Reverse MortgagesTom Pinocci

New Regulations – More Safeguards for Seniors

Reverse Mortgages | Tom Pinocci | February 1, 2010 at 1:14 pm

Over the last year, I have written a monthly column on Reverse Mortgages for Senior Magazine. My goal has been to educate the consumer on everything you need to know about the reverse mortgage program (good, bad, or otherwise) and to keep you current on any changes and enhancements to the HECM(Home Equity Conversion Mortgage) which is a FHA insured reverse mortgage program. My past columns have included Myths & Misconceptions; Why the Fees are So High; When Not to Get a Reverse Mortgage; Lending Limit Increase, Fixed Rate vs. Variable Rate Programs; Reverse Mortgage for Purchase; Purpose of the Independent Third Party Counseling; Tips, Research, & Questions to Ask When Looking into a Reverse Mortgage and Reasons Why Some of My Clients Decided to Get a Reverse Mortgage, to name a few.

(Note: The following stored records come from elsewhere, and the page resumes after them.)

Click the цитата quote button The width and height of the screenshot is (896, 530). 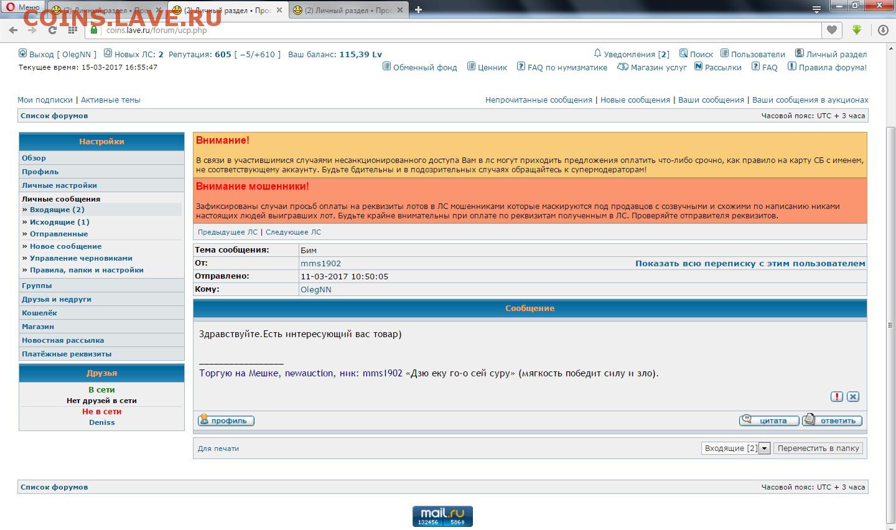(768, 421)
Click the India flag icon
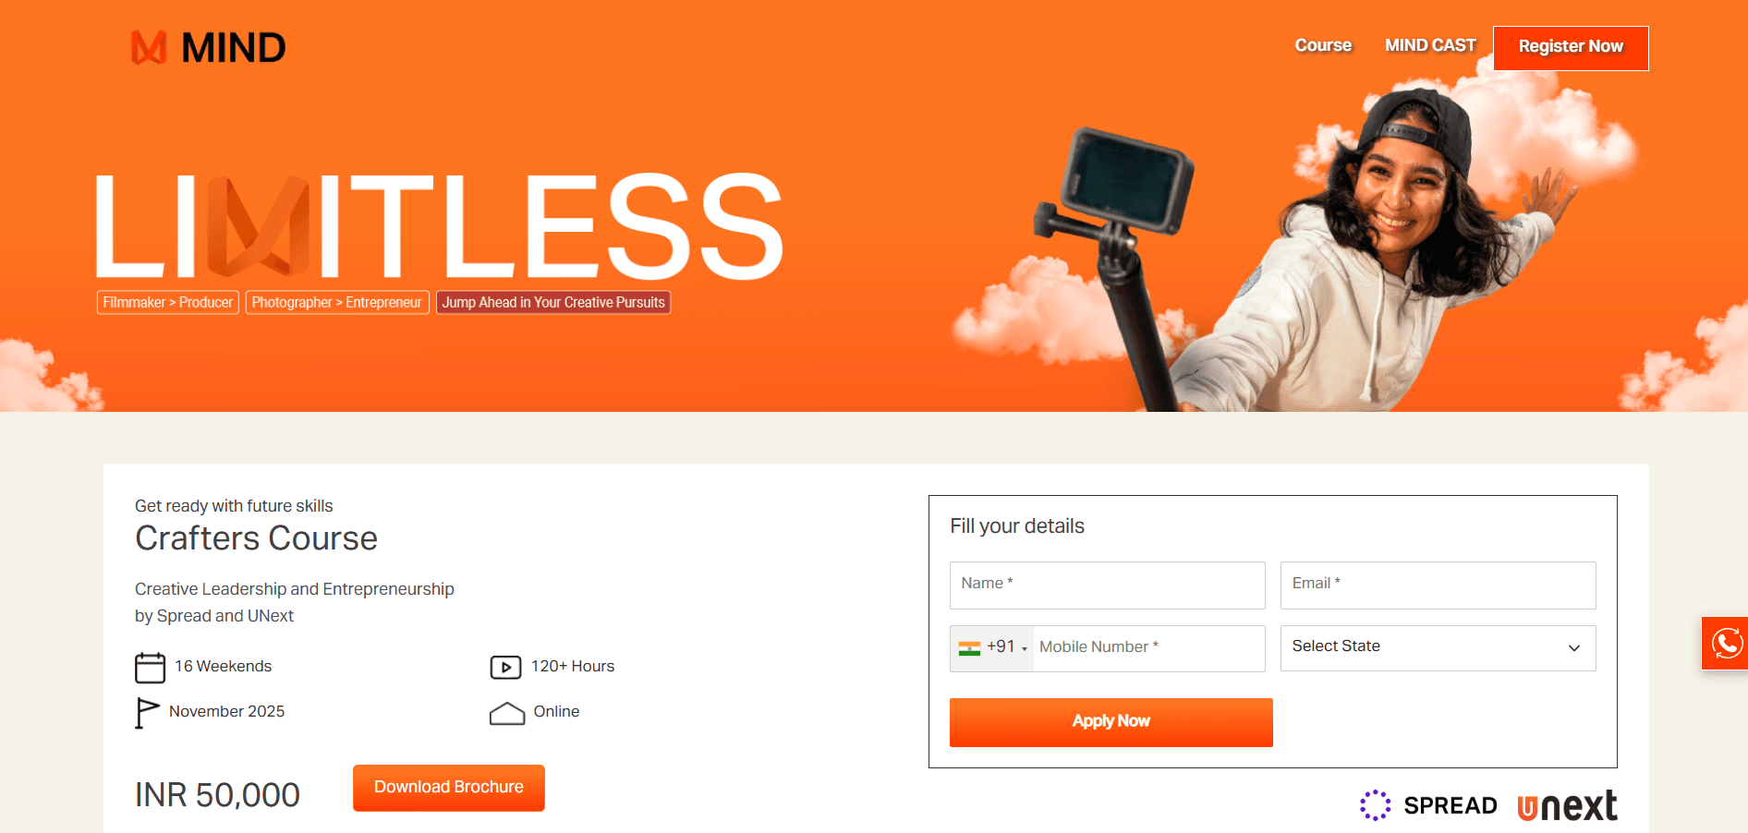This screenshot has width=1748, height=833. [x=969, y=648]
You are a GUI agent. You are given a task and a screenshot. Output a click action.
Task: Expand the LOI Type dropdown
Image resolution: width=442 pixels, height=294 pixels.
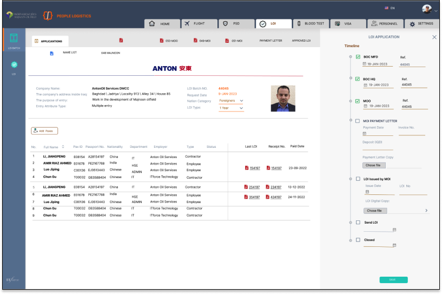[x=231, y=108]
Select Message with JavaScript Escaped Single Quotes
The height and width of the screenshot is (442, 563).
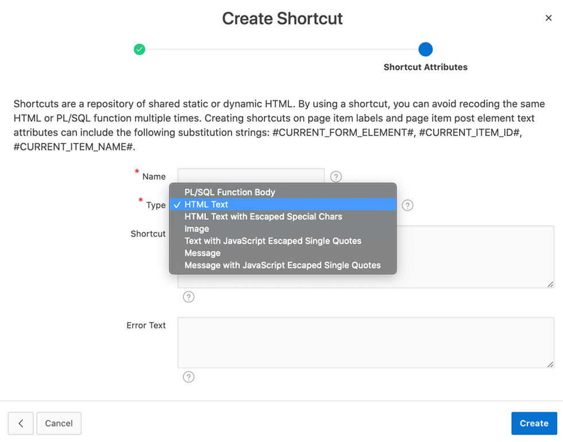[283, 265]

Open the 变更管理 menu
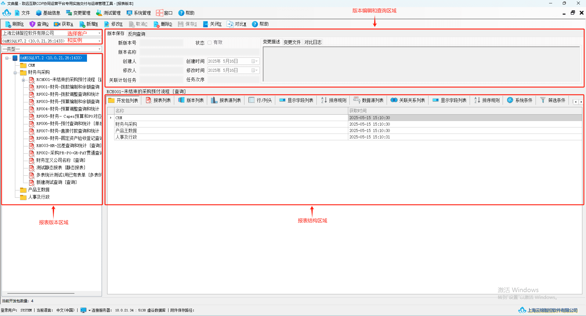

This month I want to share with you some changes that apply to both reverse mortgages and forward – conventional loans.

The first change has to do with the Good Faith Estimate (GFE) and the Settlement Statement (HUD-1). Anyone who has purchased or refinanced a home knows the GFE outlines the fees at the beginning of the loan process and the HUD-1 shows your actual costs at the end of the loan process. Too often a borrower went to closing only to learn the fees on the HUD-1 were very different to the fees disclosed on the GFE. Thanks to the reform of the Real Estate Settlement Protection Act (“RESPAî”), lenders, loan originators and brokers will be held accountable for certain differences, making it difficult for those charges to be significantly different at closing without valid changed circumstances. This is accomplished through the new standardized GFE and HUD-1 forms which better explain the terms and costs when you apply for such a loan. In addition, there are new rules regarding re-disclosures and tolerances.

In the reform, changes to fees quoted in the original GFE must be supported by a valid changed circumstance. These valid changed circumstances include, but are not limited to the increase or decrease in the loan amount or value, property condition or an applicants desire to change the program originally requested. In the first section of the new standardized GFE, “Your Adjusted Origination Charges”, will not allow the amount of the charges originally disclosed to be raised unless there a valid changed circumstance. These are charges the lender or broker controls such as loan origination fees. If there is not a valid changed circumstance, these charges can only decrease from the original estimate.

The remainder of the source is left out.